Goodere said he would not trouble the Court with any more evidence as to his character; he was deprived of some evidence by reason of his sickness in gaol, which prevented his friends from coming to advise him about his defence; also there were witnesses on board the ship who might have been of great service to him, but the ship had sailed before he got an order from the Admiralty ordering them to stay on shore.
Frederick drew the Recorder's attention to the fact that there had been several aspersions in the newspapers to the prejudice of Goodere, and that a pamphlet had been published in Bristol called The Bristol Fratricide; but he hoped that the jury would not be influenced by such matters against the prisoner.
The jury declared that they had never seen any such pamphlet or newspapers.
Vernon—Mr. Recorder, we must beg leave to ask Mr. Jarrit Smith's opinion, as to Sir John's being a lunatic or not?
Smith—I am surprised to hear it said by some of Mr. Goodere's witnesses that sir John Dineley Goodere was mad. I knew him fourteen or fifteen years, and conversed with him both in person and by letter; but never discovered that he was in the least disordered in his senses, I always took him to be a man of sound understanding.
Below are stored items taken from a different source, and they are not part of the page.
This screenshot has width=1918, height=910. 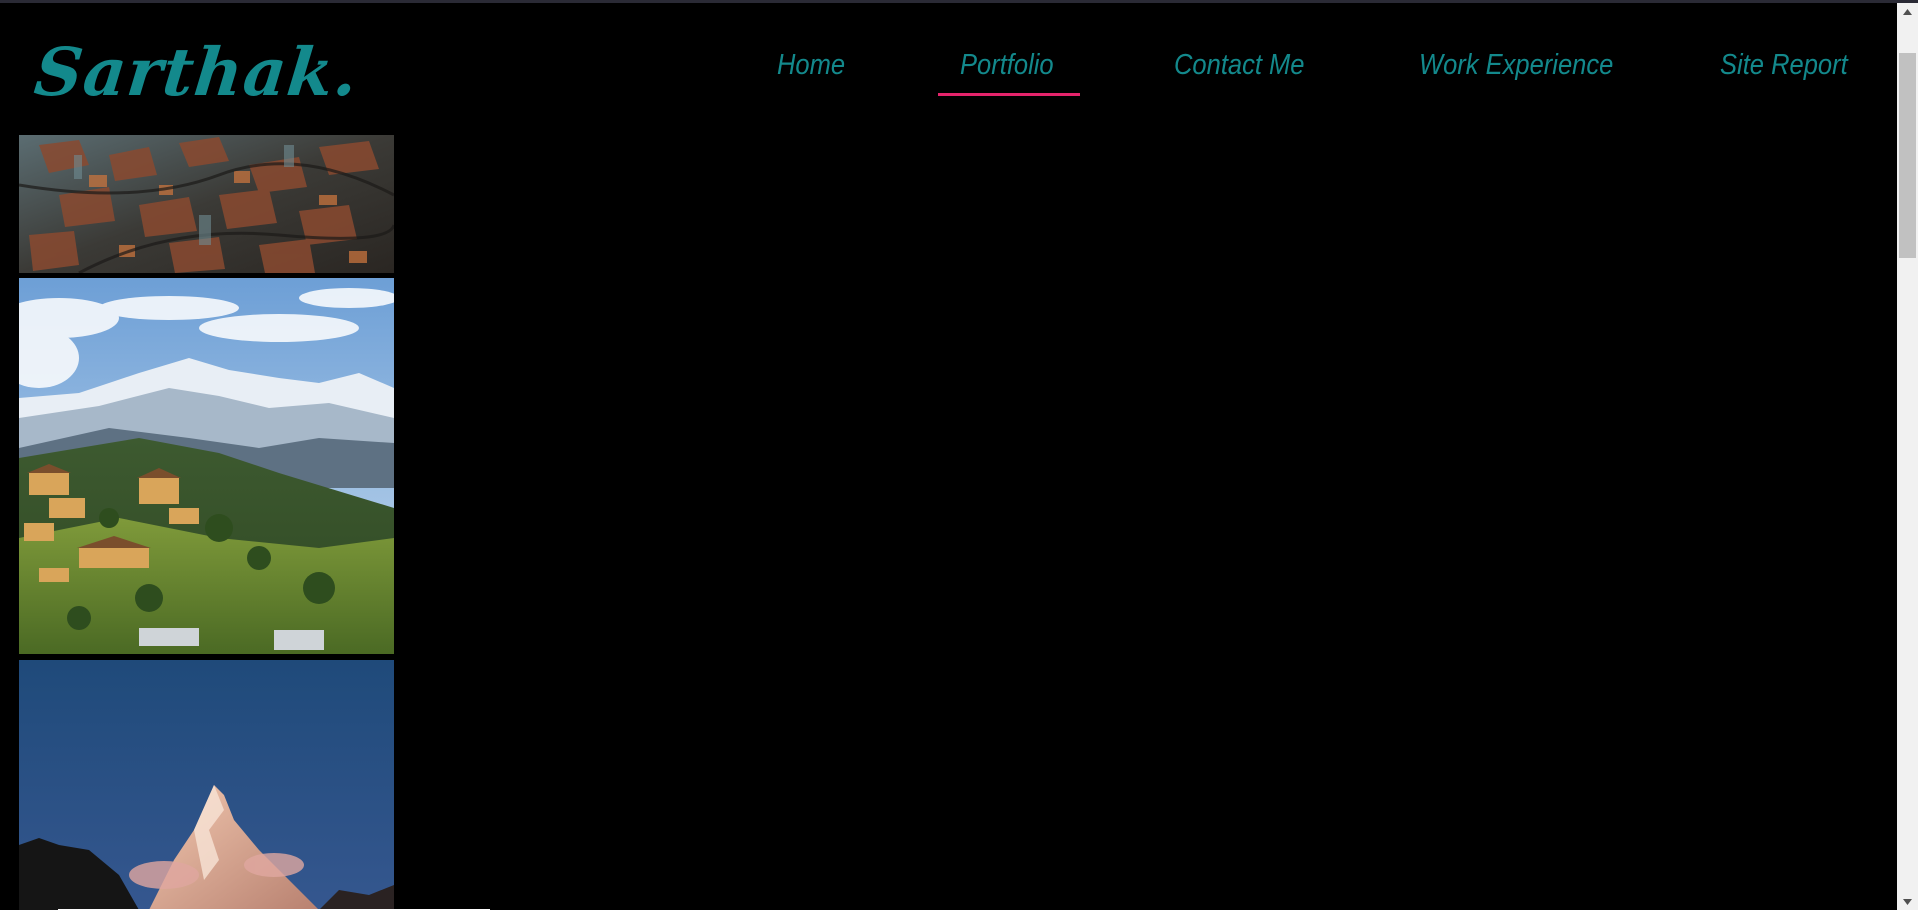 What do you see at coordinates (1908, 156) in the screenshot?
I see `scrollbar-thumb` at bounding box center [1908, 156].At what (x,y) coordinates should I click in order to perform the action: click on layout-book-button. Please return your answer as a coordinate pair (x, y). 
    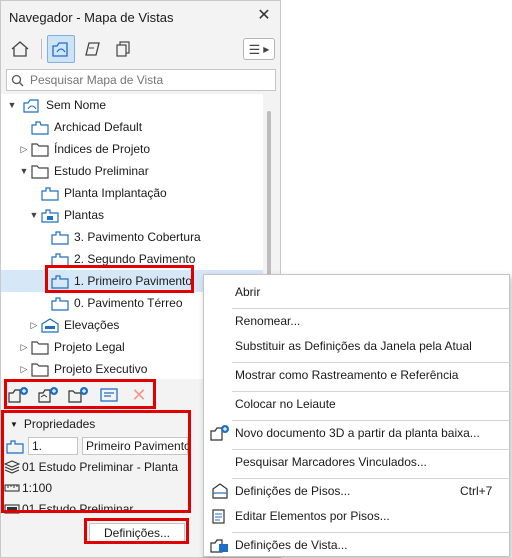
    Looking at the image, I should click on (93, 49).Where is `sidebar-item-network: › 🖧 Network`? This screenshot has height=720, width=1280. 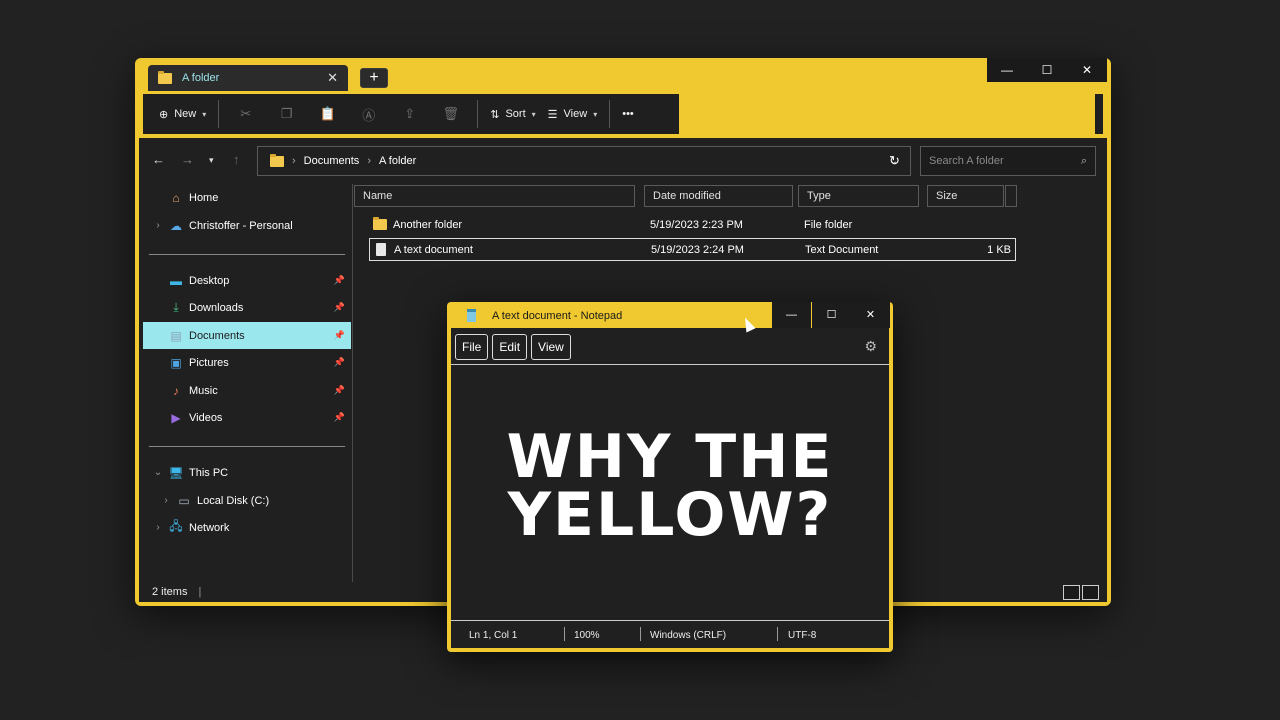 sidebar-item-network: › 🖧 Network is located at coordinates (247, 528).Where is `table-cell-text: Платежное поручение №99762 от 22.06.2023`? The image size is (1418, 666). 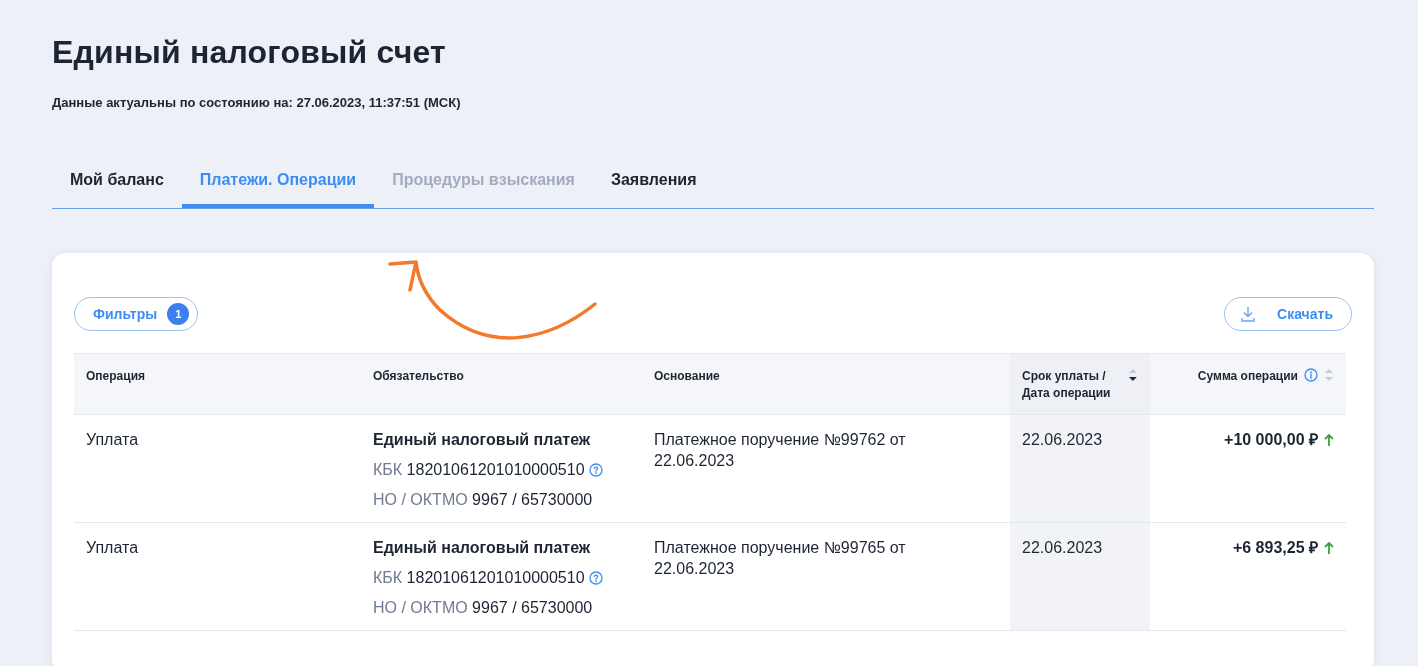 table-cell-text: Платежное поручение №99762 от 22.06.2023 is located at coordinates (780, 450).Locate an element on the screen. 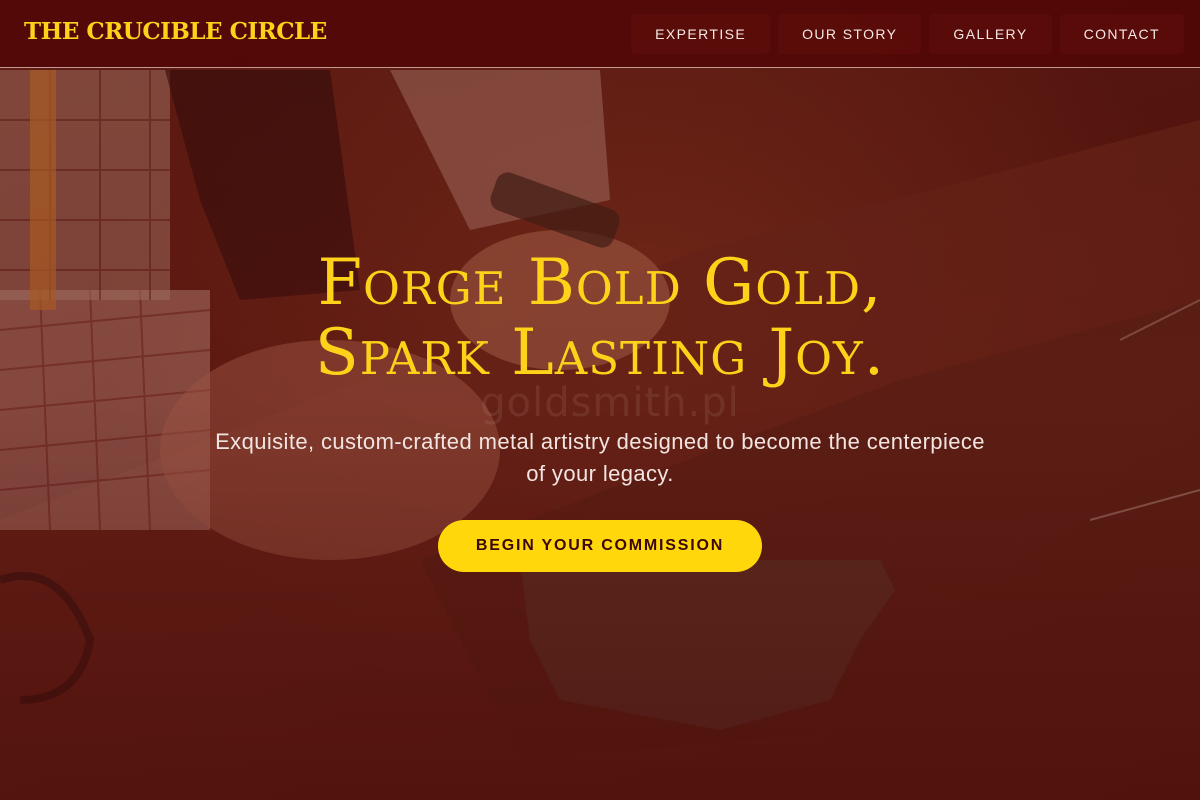  nav-link-contact: CONTACT is located at coordinates (1122, 34).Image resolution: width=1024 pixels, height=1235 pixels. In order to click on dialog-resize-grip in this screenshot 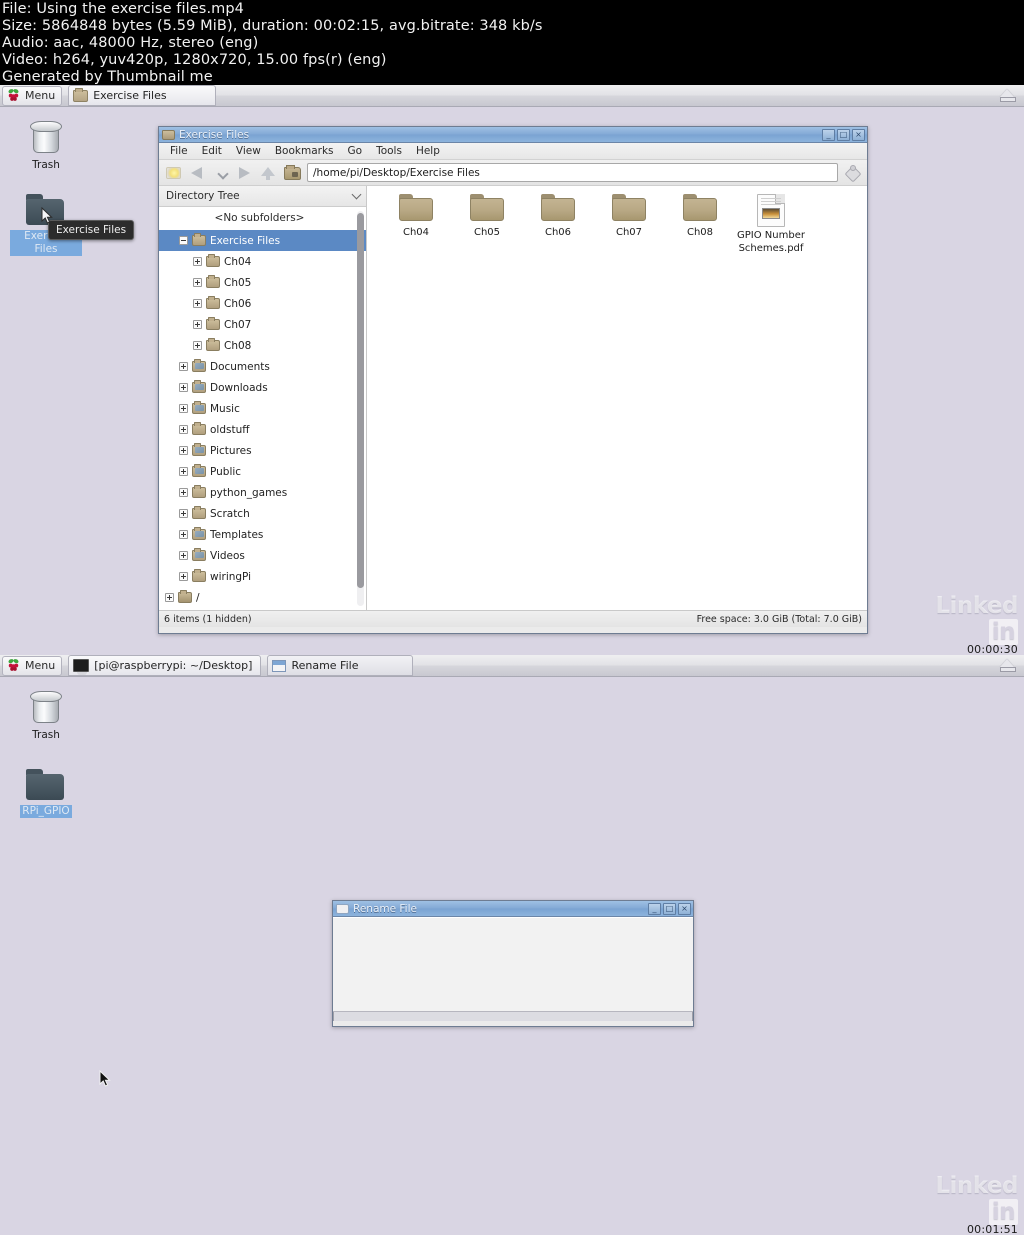, I will do `click(513, 1016)`.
On the Sunday before his death, he expressed himself with a great deal of good nature and affection at the sight of his brother.
Shepard proposed to call evidence to show that the place where the ship lay was not in the city and county of Bristol.
The Recorder said that the evidence that had been given as to the service of writs, proved that the King's Road was within the jurisdiction, and it was admitted that the ship lay within the Road. If, however, the prisoner could show that any part of the Road was, or ever had been esteemed to be, within any other county than the county of the city of Bristol, he would hear him. He then asked Mahony if he had anything to say.
Mahony—I hope your Lordship will consider that I was a poor, pressed servant, and that I was drunk when I made the confession, and I was frightened out of my wits.
Mr. Recorder—You say you were drunk when you made the confession; it is possible, that night when you were taken and brought before the magistrates you were in liquor, but it seems your confession was not taken until the next day.
Vernon then replied on the whole case; confining himself to pointing out that if Goodere was abetting Mahony in killing Sir John, it made no difference that he was not in the cabin at the time that he was killed.